TESTO:
=====

“Non è la fine del mondo se vince il no” ha detto Maria Elena Boschi intervenendo di recente alla festa dell’Unità di Torino, dopo l’annuncio di Matteo Renzi “si vota nel 2018 anche se vince il No”. In realtà, al netto delle loro dichiarazioni, l’umore del premier e del ministro per le Riforme costituzionali è in salita; e non solo per il caso Raggi.
Il 4 ottobre la Corte costituzionale si pronuncerà sui due ricorsi presentati circa l’Italicum dai Tribunali di Messina e di Torino che hanno fatto propri alcuni rilievi sollevati da un comitato di legali coordinati dall’avvocato Felice Besostri, già protagonista della battaglia vinta contro il Porcellum. Per quanto il ricorso di Messina è a rischio ammissibilità perché presentato prima del 1° luglio scorso — quando è entrato in vigore l’Italicum — il problema per il ricorso di Torino non si pone.

=====

COMPITI DA SVOLGERE:
**A.** Rispondi a queste domande sul testo sull'Italicum:
(i) Dove è intervenuta di recente Maria Elena Boschi?
(ii) In quale data si pronuncerà la Corte costituzionale sui due ricorsi?
(iii) Da chi è coordinato il comitato di legali?
**B.** Per ciascuna affermazione indica se concorda con il testo sull'Italicum, rispondendo sì o no e citando le parole decisive del testo:
(i) Matteo Renzi ha annunciato che si vota nel 2018 anche in caso di vittoria del No.
(ii) Il ricorso di Torino è a rischio ammissibilità.
(iii) L’Italicum è entrato in vigore il 1° luglio.
**C.** Riprendi il testo sull'Italicum proseguendo dopo la sua ultima frase.

ESTRATTO DELLA FONTE:
=====

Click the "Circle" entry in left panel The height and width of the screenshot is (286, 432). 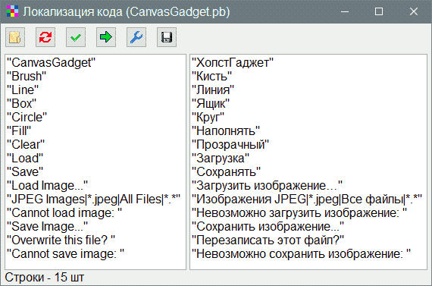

=====

RISPOSTE PER COMPITO:
**A.**
(i) Alla festa dell’Unità di Torino.
(ii) Il 4 ottobre.
(iii) Dall’avvocato Felice Besostri.

**B.**
(i) Sì: “si vota nel 2018 anche se vince il No”.
(ii) No: “il problema per il ricorso di Torino non si pone”.
(iii) Sì: “1° luglio scorso — quando è entrato in vigore l’Italicum”.

**C.**
Naturalmente uno dei nodi dell’Italicum è il premio di maggioranza al partito che vince le elezioni, cosa su cui non solo è in corso un grosso ripensamento da parte del Pd e dello stesso Renzi — il 40% delle elezioni europee 2014 è molto lontano — ma che lo stesso presidente della Repubblica Mattarella non ama, perché non include, non favorisce alleanze e coalizioni. L’altro invece riguarda la disciplina dei capilista bloccati scelti dai partiti, rispetto alla quale il dubbio di legittimità attiene ai margini di libertà riconosciuti rispettivamente agli elettori ed ai partiti politici.
Sul primo punto, anche Giorgio Napolitano in questi giorni ha detto la sua: “Serve un accordo per cambiare l’Italicum, lo scenario politico risulta mutato. Ci sono nuovi partiti che hanno rotto il gioco di governo tra due schieramenti, con il rischio che vada al ballottaggio e vinca chi al primo turno ha ricevuto una base troppo scarsa di legittimazione col voto popolare”. Sulla legge elettorale ha detto la sua persino Matteo Renzi: “L’Italicum si può cambiare anche con l’ok della Consulta”.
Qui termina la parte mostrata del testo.